Canker is a bacterial disease that weakens citrus trees, causing a significant drop in fruit production, but does not kill them. It is harmless to humans and animals.
History is not on the citrus growers’ side.
Canker reappeared in Florida in 1995 in Miami-Dade County and subsequently spread to many areas, primarily in Southeast Florida.
Studies showed Hurricanes Charley, Frances and Jeanne in 2004 had spread canker to more than 100,000 grove acres in virtually every part of the state.
Until 2005, state and federal agriculture officials had hoped to eradicate the disease by cutting down infected trees and up to 250 acres of surrounding trees that had been exposed to the disease.
After Hurricane Wilma blew threw the state on Oct. 24, 2005, state and federal officials agreed the disease had spread too widely to be eradicated.
“The biggest concern is that the wind is going to spread canker,” said David Wheeler, a member of the Florida Citrus Commission and a Lake Placid-based grower.
“We’ve not had enough wind to do damage” to the citrus crop itself, he said.
Citrus trees are particularly vulnerable to canker this time of the year when they are sprouting young leaves and twigs, said Jay Clark, a Wauchula grower and former Citrus Mutual president.
But growers won’t likely know the extent of the canker spread until next year because lesions on fruit and leaves, the visible signs of the disease, often don’t appear for many months after initial infection.

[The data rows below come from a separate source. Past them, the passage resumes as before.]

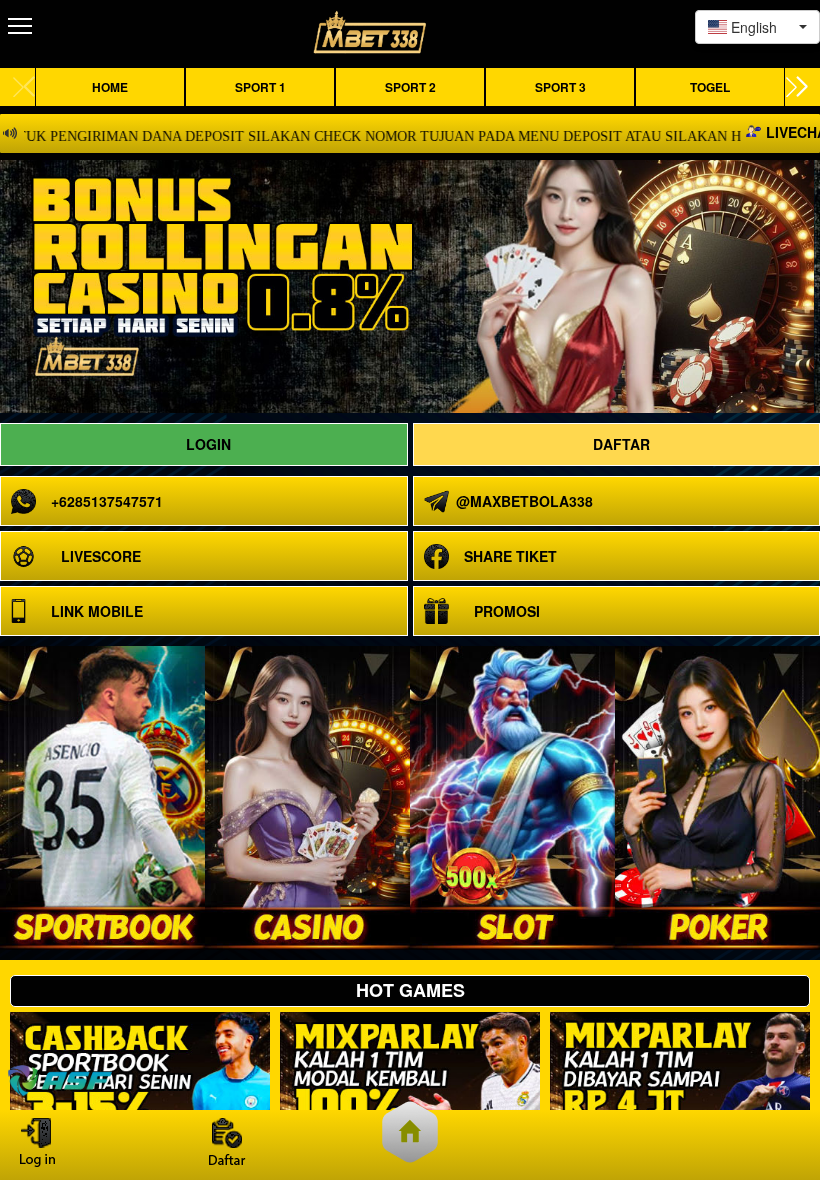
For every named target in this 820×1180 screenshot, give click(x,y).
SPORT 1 (260, 87)
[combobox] (757, 27)
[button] (796, 87)
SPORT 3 (560, 87)
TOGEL (710, 87)
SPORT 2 (410, 87)
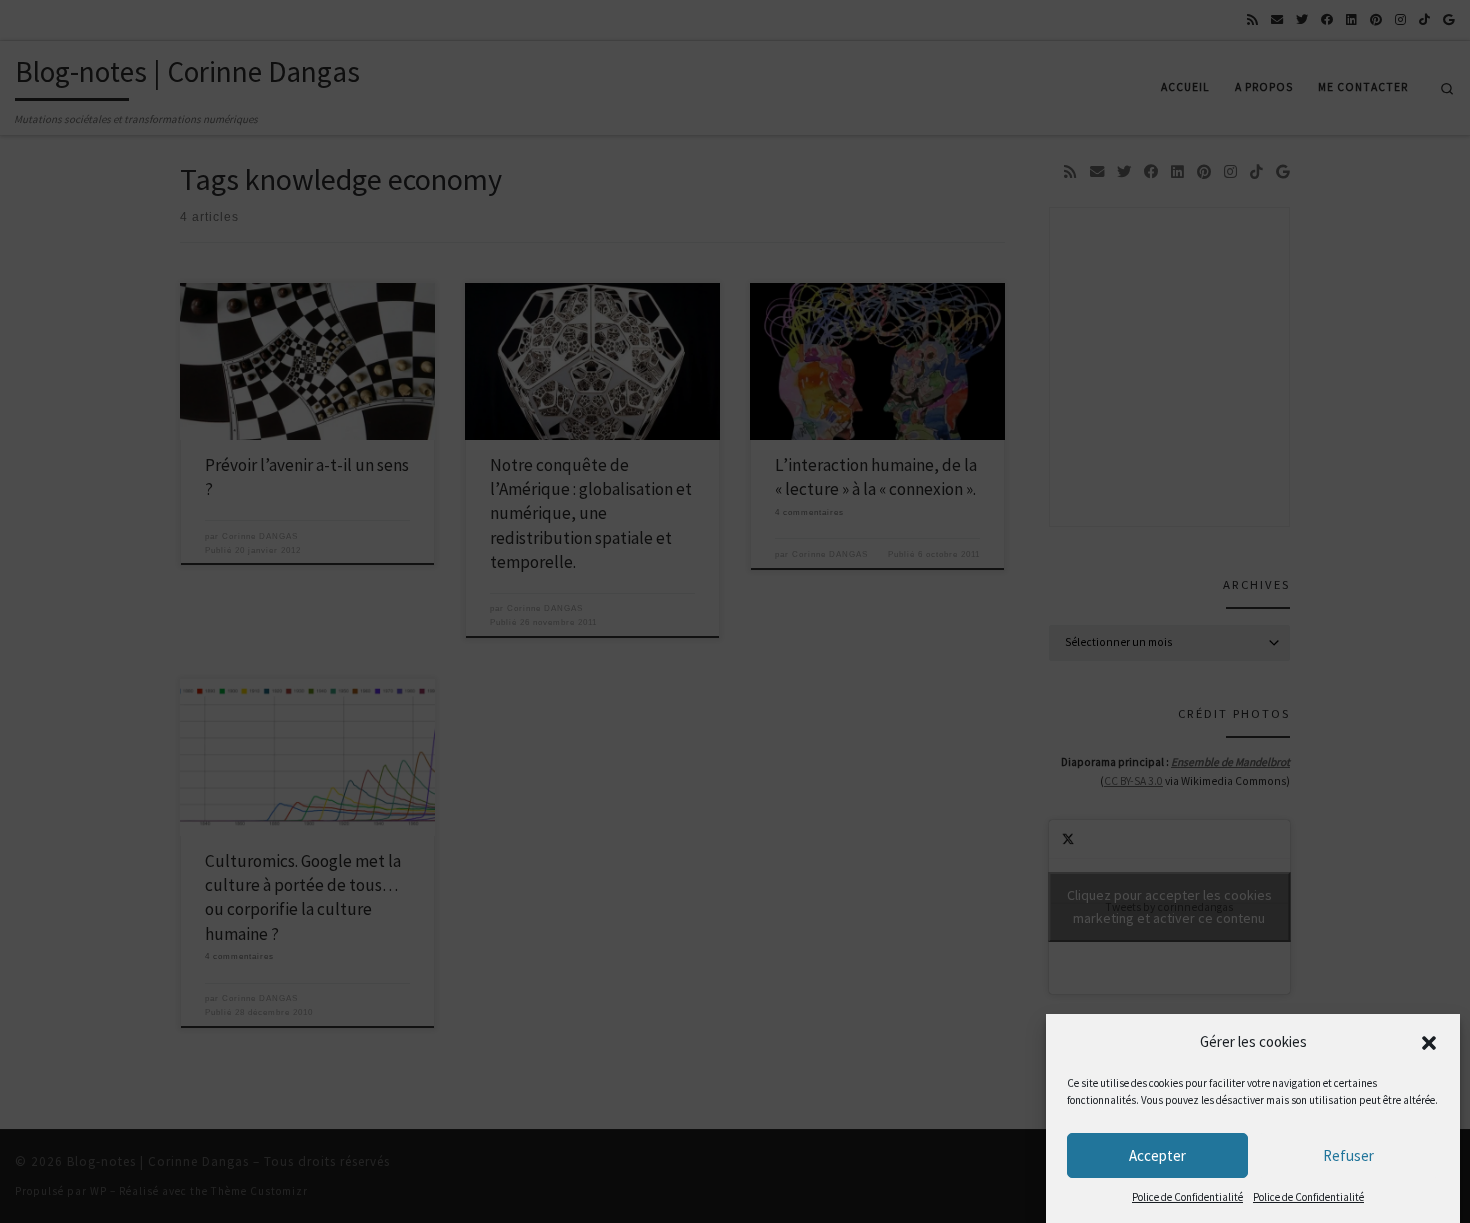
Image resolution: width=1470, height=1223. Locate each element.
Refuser (1348, 1155)
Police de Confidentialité (1187, 1197)
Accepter (1157, 1155)
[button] (1429, 1043)
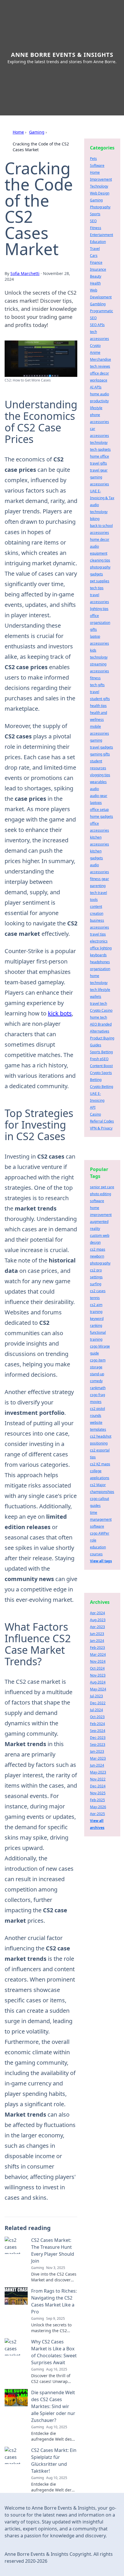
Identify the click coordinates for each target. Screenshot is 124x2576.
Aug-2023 (98, 1619)
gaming (96, 740)
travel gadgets (101, 747)
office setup (99, 809)
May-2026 (98, 1806)
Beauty (95, 276)
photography (100, 567)
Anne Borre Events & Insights (62, 55)
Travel (95, 248)
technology (99, 442)
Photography (100, 207)
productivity (99, 401)
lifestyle (96, 407)
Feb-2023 (97, 1647)
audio (94, 788)
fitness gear (99, 878)
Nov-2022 (98, 1779)
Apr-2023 (97, 1626)
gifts (93, 629)
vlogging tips (100, 774)
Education (98, 241)
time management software (101, 1519)
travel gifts (98, 463)
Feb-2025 (97, 1799)
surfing (95, 1284)
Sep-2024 (97, 1730)
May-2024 (98, 1689)
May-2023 (98, 1772)
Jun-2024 (97, 1765)
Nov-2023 (98, 1675)
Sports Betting (101, 1052)
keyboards (98, 955)
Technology (99, 186)
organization (100, 968)
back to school (101, 525)
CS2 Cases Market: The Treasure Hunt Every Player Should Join (52, 2250)
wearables (98, 781)
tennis (95, 1297)
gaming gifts (100, 754)
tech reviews (100, 366)
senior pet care (102, 1187)
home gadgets (101, 816)
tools (94, 899)
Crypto (95, 345)
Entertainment (101, 234)
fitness (95, 678)
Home (18, 132)
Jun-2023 (97, 1633)
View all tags (101, 1561)
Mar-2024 (98, 1654)
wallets (95, 996)
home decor (99, 539)
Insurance (98, 269)
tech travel (98, 892)
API (92, 1107)
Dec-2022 (98, 1703)
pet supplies (99, 581)
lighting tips (99, 608)
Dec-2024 (98, 1786)
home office (99, 456)
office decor (99, 373)
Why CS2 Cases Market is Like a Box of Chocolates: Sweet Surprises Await (54, 2352)
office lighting (101, 948)
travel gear (99, 470)
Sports (95, 214)
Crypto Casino (101, 1010)
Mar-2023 (98, 1758)
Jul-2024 (96, 1709)
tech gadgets (100, 449)
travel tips (98, 934)
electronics (99, 941)
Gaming (36, 132)
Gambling (98, 304)
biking (94, 518)
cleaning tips (100, 560)
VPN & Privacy (101, 1128)
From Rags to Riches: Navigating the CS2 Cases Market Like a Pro (54, 2301)
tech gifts (97, 684)
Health (95, 283)
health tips (98, 705)
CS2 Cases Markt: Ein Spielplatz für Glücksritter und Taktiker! (53, 2460)
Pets (93, 158)
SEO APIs (97, 324)
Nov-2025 (98, 1793)
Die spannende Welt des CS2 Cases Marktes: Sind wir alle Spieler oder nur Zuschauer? (53, 2406)
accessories (99, 532)
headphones (100, 961)
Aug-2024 (98, 1682)
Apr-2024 (97, 1612)
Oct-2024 (97, 1668)
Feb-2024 (97, 1723)
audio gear (98, 795)
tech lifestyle (100, 989)
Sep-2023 (97, 1744)
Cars (93, 255)
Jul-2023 (96, 1696)
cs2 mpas (97, 1249)
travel (94, 691)
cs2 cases (98, 1290)
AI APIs (96, 387)
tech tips (97, 587)
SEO (93, 220)
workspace (98, 380)
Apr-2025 (97, 1813)
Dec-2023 (98, 1737)
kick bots (60, 1013)
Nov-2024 (98, 1661)
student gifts (100, 698)
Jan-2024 (97, 1640)
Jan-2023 (97, 1751)
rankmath (98, 1387)
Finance (96, 262)
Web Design (99, 193)
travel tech (98, 1003)
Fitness (95, 227)
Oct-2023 (97, 1716)
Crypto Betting (101, 1086)
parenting (98, 885)
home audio (99, 394)
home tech (98, 1017)
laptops (96, 802)
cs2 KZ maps (100, 1464)
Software (97, 165)
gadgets (96, 574)
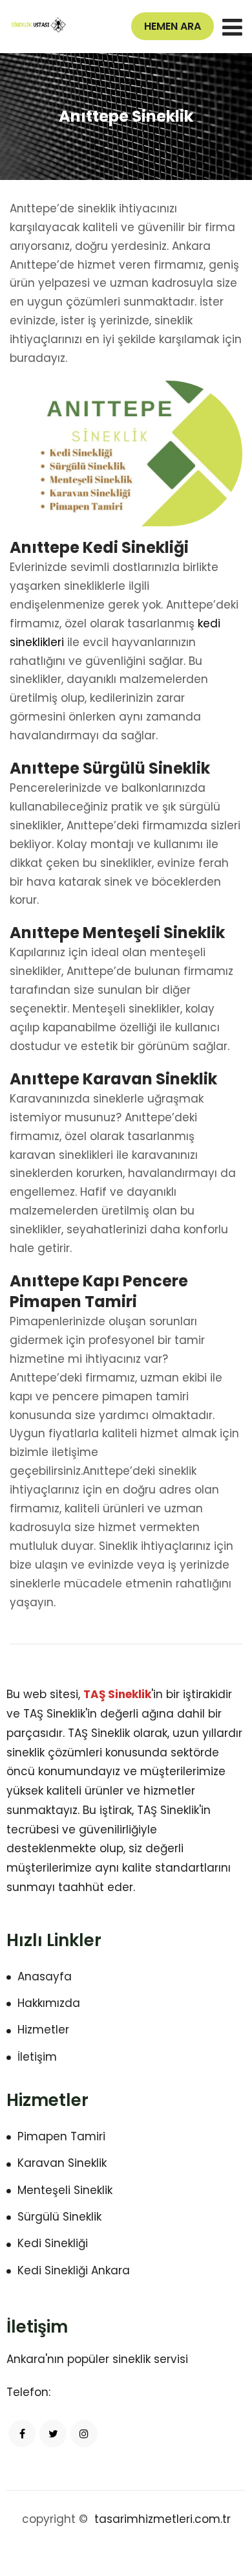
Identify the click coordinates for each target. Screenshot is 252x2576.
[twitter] (53, 2433)
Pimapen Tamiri (61, 2136)
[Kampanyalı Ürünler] (40, 25)
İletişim (37, 2057)
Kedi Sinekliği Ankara (73, 2270)
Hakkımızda (48, 2003)
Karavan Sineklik (62, 2163)
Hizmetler (43, 2029)
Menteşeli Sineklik (64, 2190)
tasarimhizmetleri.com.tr (162, 2519)
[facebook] (22, 2433)
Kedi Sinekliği (52, 2243)
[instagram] (84, 2433)
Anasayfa (44, 1976)
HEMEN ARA (172, 26)
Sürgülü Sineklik (59, 2216)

Fay may turn out to be particularly bad news for growers in the Indian River area, the world’s largest grapefruit-growing region. The storm on Tuesday took an unexpected turn to the east into that area.
Grapefruit is the most susceptible citrus variety to canker.
In Southwest Florida, where Fay made landfall, growers reported little damage, said Ron Hamel, the chief executive of the Gulf Citrus Growers Association in LaBelle, which represents growers in Charlotte, Collier, Glades, Hendry and Lee counties.
Reports for the association’s growers indicated rainfall of 7 to 10 inches and little wind damage, he said.
“They felt they could manage that amount (of water) over the next day or two. It’s not a threat,” Hamel said of the rainfall.
What little fruit blown off the tree happened along the borders in groves.
Data from the Florida Automated Weather Network’s Immokalee station showed average wind speeds topped out at 32 mph at 10 a.m. Tuesday with the biggest gust at nearly 52 mph an hour earlier.
The highest average wind at the Clewiston station reached 54 mph at 11 a.m. with gusts of nearly 67 mph.
By 5 p.m., winds had died down to 27 mph in Fort Pierce, 26 in Frostproof and below 20 mph in most other areas of South Florida, the network reported.